Adrian, cuyo ser se había convertido en una amalgama de oscuridad y deseo, continuó su existencia en la penumbra de la eternidad, sus días y noches se mezclaban en un continuo indistinguible de tiempo sin fin. La aldea que una vez fue su hogar ahora era poco más que un recuerdo distante, sus calles y casas, una vez llenas de vida y alegría, ahora estaban envueltas en un manto de miedo y desconfianza.
En su vagar sin rumbo, Adrian comenzó a notar algo peculiar en las sombras. Otras figuras, etéreas y escurridizas, se movían en la periferia de su conciencia, sus presencias apenas perceptibles, pero indudablemente allí. Vampiros, como él, pero de alguna manera diferentes, sus auras eran distintas, menos opresivas, pero igualmente oscuras.
Una noche, mientras se movía a través de una ciudad sumida en el sueño de la inconsciencia, Adrian se cruzó con uno de estos seres. La figura, delgada y pálida, lo miró con ojos que reflejaban tanto la eternidad como el vacío. Adrian, movido por una curiosidad que no había sentido en eones, intentó acercarse.
Sin embargo, al detectar su presencia, el vampiro retrocedió, sus ojos se ensancharon con un miedo palpable y, sin pronunciar palabra, se volvió y huyó en la oscuridad. Adrian, perplejo, intentó seguir, pero la figura se desvaneció en la noche, dejándolo solo una vez más.

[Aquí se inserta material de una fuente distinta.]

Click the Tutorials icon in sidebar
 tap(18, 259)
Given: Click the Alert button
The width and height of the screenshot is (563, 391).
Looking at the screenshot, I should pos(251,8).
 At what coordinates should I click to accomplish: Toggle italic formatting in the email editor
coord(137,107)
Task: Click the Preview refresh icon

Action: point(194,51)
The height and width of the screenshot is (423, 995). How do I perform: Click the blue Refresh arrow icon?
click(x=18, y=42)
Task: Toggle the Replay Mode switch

Este patrón se repitió, una y otra vez, en cada encuentro con sus contrapartes nocturnas. Cada vez que intentaba acercarse, eran repelidos por un miedo inexplicable, huyendo de su presencia como si portara consigo una oscuridad aún mayor que la que ellos mismos poseían.
Adrian, aunque inicialmente frustrado por estas interacciones, eventualmente desistió en su búsqueda de compañía entre los de su especie. La soledad, después de todo, había sido su única constante, su única compañera a través de los siglos de su existencia.

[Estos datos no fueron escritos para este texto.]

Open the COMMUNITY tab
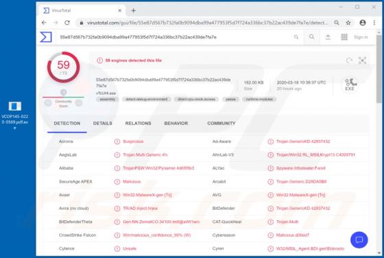The width and height of the screenshot is (384, 258). click(x=221, y=124)
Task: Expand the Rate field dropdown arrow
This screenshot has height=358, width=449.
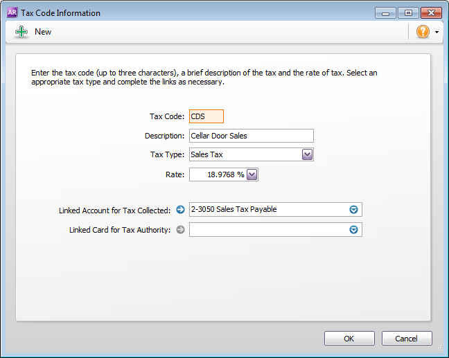Action: (252, 174)
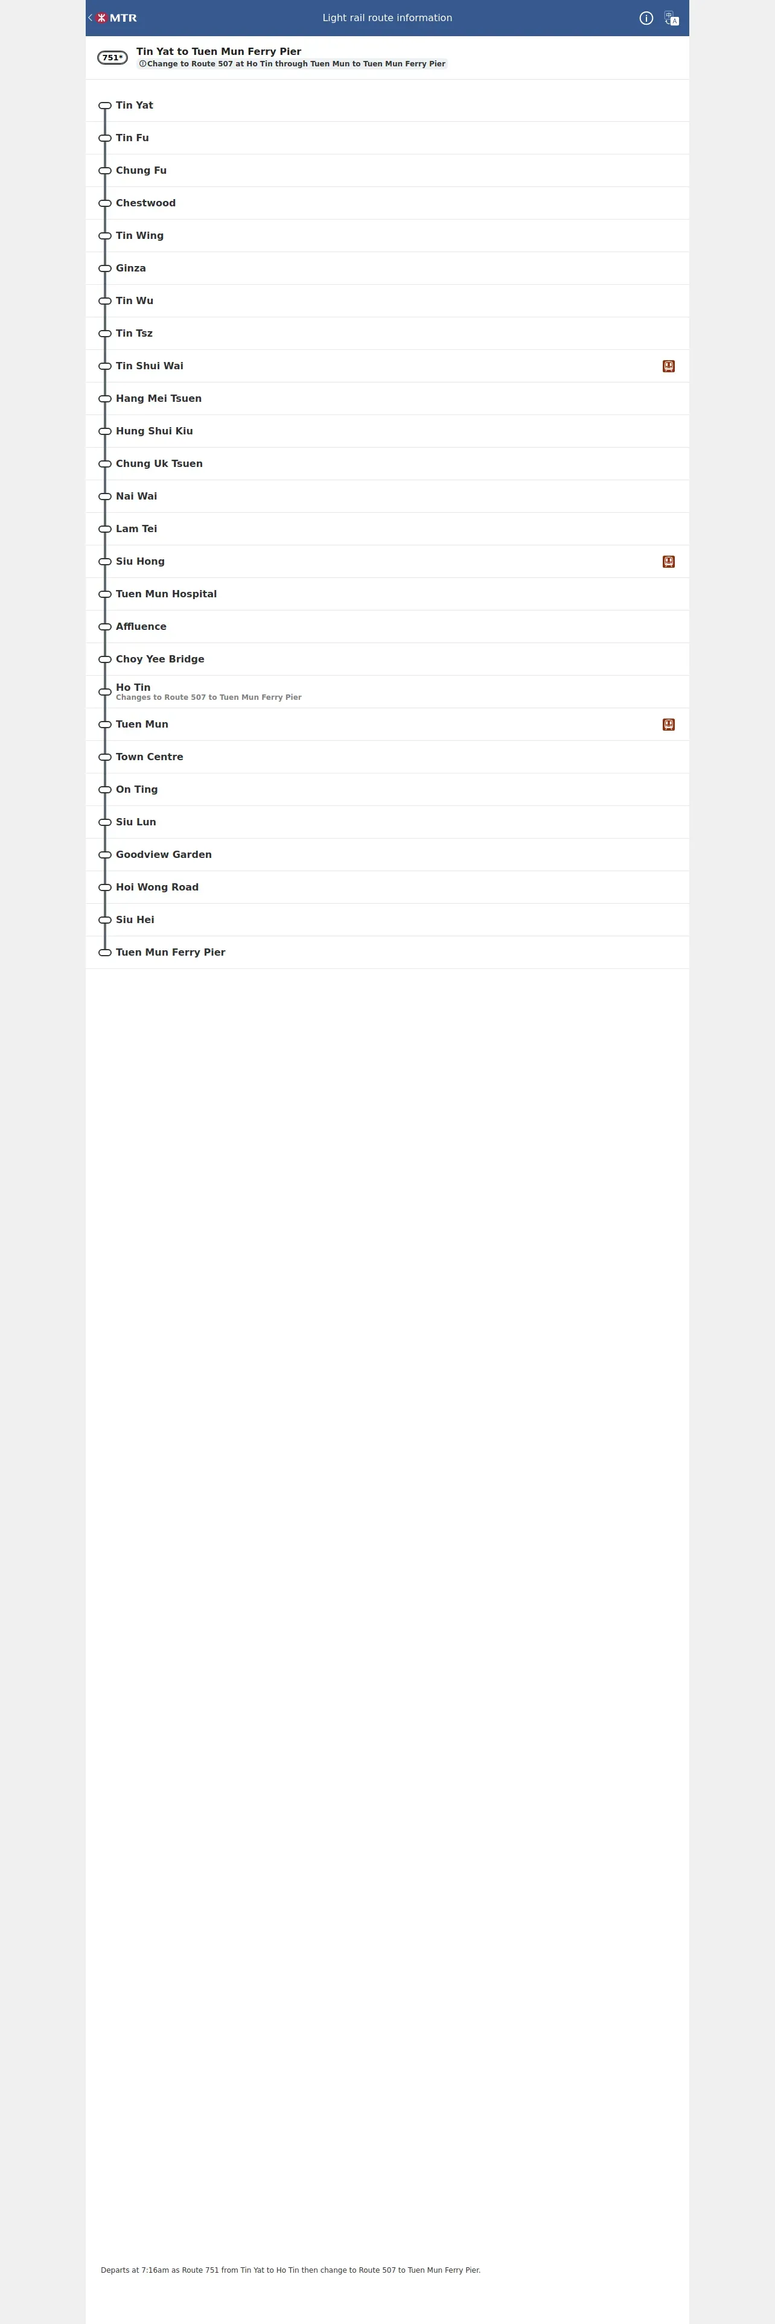Click the back chevron beside the MTR logo

tap(90, 17)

Se mantuvo en la ciudad, sus noches pasaban en un ciclo constante de caza y ocultación, evitando la luz del día y las miradas de los mortales. La ciudad, con sus calles bulliciosas durante el día y sus tranquilas noches, ofrecía suficiente presa para saciar su sed sin levantar sospechas.

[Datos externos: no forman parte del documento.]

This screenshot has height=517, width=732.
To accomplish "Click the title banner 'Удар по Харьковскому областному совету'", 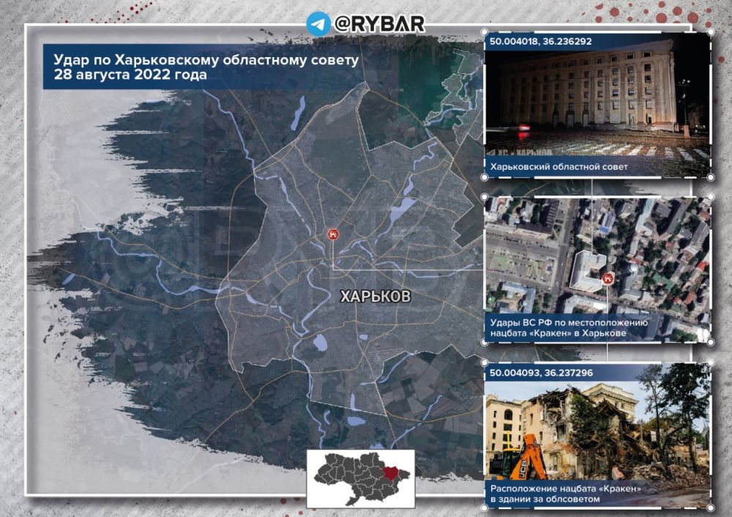I will pos(201,67).
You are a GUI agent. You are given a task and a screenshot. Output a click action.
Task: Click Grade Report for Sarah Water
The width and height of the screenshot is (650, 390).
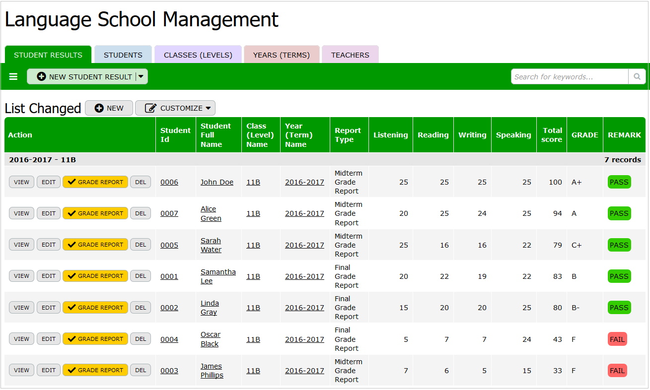[x=95, y=245]
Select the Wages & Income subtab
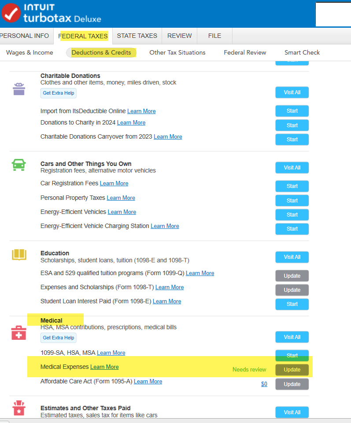The width and height of the screenshot is (351, 423). click(30, 52)
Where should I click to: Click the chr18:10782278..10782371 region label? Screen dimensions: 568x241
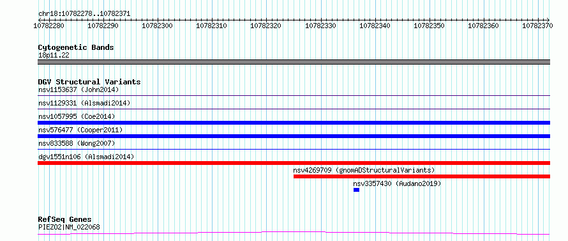(84, 14)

Adrian, aunque eternamente solo, encontró una especie de paz en esta rutina, en la predictibilidad de la vida humana que continuaba a su alrededor, ajena a su existencia en las sombras. Se convirtió en un observador silencioso, sus ojos dorados observando desde la oscuridad mientras las vidas de los mortales se desarrollaban ante él.